◆ **PROVIDED PASSAGE**:
--- --- ---

Re: [PATCH 1/3] kallsyms: embed source file:line info in kernel stack traces

[Sasha Levin <sashal@kernel.org>]

On Fri, Mar 06, 2026 at 05:36:36PM +0100, Petr Mladek wrote:
>On Tue 2026-03-03 13:21:01, Sasha Levin wrote:
>> Add CONFIG_KALLSYMS_LINEINFO, which embeds a compact address-to-line
>> lookup table in the kernel image so stack traces directly print source
>> file and line number information:
>>
>>   root@localhost:~# echo c > /proc/sysrq-trigger
>>   [   11.201987] sysrq: Trigger a crash
>>   [   11.202831] Kernel panic - not syncing: sysrq triggered crash
>>   [   11.206218] Call Trace:
>>   [   11.206501]  <TASK>
>>   [   11.206749]  dump_stack_lvl+0x5d/0x80 (lib/dump_stack.c:94)
>>   [   11.207403]  vpanic+0x36e/0x620 (kernel/panic.c:650)
>>   [   11.208565]  ? __lock_acquire+0x465/0x2240 (kernel/locking/lockdep.c:4674)
>>   [   11.209324]  panic+0xc9/0xd0 (kernel/panic.c:787)
>>   [   11.211873]  ? find_held_lock+0x2b/0x80 (kernel/locking/lockdep.c:5350)
>>   [   11.212597]  ? lock_release+0xd3/0x300 (kernel/locking/lockdep.c:5535)
>>   [   11.213312]  sysrq_handle_crash+0x1a/0x20 (drivers/tty/sysrq.c:154)
>>   [   11.214005]  __handle_sysrq.cold+0x66/0x256 (drivers/tty/sysrq.c:611)
>>   [   11.214712]  write_sysrq_trigger+0x65/0x80 (drivers/tty/sysrq.c:1221)
>>   [   11.215424]  proc_reg_write+0x1bd/0x3c0 (fs/proc/inode.c:330)
>>   [   11.216061]  vfs_write+0x1c6/0xff0 (fs/read_write.c:686)
>>   [   11.218848]  ksys_write+0xfa/0x200 (fs/read_write.c:740)
>>   [   11.222394]  do_syscall_64+0xf3/0x690 (arch/x86/entry/syscall_64.c:63)
>>   [   11.223942]  entry_SYSCALL_64_after_hwframe+0x77/0x7f (arch/x86/entry/entry_64.S:121)

--- --- ---

◆ **MATERIAL SUPPLIED**:
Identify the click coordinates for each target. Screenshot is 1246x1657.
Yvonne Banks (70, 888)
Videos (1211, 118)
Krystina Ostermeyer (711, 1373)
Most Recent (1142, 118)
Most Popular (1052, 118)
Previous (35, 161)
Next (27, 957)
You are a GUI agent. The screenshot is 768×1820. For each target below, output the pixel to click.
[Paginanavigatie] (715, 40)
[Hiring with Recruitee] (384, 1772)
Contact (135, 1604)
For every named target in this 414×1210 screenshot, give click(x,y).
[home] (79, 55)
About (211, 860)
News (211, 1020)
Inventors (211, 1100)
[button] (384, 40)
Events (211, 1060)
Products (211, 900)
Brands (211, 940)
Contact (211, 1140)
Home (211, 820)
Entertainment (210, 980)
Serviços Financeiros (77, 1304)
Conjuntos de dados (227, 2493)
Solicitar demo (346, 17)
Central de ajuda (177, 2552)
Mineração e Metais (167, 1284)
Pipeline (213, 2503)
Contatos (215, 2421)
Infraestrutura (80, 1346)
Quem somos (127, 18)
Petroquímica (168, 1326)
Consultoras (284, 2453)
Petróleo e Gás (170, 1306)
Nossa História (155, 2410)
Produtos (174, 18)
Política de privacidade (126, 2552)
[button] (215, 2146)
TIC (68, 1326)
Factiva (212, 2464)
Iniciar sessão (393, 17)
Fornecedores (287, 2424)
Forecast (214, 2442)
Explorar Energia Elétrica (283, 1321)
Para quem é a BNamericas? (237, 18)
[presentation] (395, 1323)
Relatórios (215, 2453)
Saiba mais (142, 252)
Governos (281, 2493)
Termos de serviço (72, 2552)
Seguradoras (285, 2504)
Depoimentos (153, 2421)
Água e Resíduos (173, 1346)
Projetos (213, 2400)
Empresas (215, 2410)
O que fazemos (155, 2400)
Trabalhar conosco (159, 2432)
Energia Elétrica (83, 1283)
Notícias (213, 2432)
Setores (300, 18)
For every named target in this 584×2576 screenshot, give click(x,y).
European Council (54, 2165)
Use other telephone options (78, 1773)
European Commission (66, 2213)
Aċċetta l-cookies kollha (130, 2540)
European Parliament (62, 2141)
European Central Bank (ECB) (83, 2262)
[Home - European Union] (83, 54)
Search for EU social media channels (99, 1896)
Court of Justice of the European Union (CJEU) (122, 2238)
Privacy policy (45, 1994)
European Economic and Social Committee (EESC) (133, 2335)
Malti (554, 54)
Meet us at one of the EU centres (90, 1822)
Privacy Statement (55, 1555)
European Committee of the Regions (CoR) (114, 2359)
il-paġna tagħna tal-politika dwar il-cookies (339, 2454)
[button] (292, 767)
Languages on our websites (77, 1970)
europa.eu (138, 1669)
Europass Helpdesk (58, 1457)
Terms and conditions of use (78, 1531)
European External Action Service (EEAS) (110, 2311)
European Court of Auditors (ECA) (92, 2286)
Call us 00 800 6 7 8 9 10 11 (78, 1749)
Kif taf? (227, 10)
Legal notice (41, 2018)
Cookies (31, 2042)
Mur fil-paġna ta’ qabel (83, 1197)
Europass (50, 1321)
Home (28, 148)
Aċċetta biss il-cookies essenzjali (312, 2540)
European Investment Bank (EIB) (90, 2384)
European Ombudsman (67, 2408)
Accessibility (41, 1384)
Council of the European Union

--- --- ---

◆ **WORK REQUIRED**:
In one to three sentences, explain why CONFIG_KALLSYMS_LINEINFO embeds a compact address-to-line lookup table in the kernel image, according to the kallsyms patch email. The records have nothing to do with the kallsyms patch email.

◆ **RESPONSE TO THE TASK**:
CONFIG_KALLSYMS_LINEINFO embeds the table so that kernel stack traces can print the source file and line number directly. In the sample call trace, each entry is followed by a location such as (lib/dump_stack.c:94).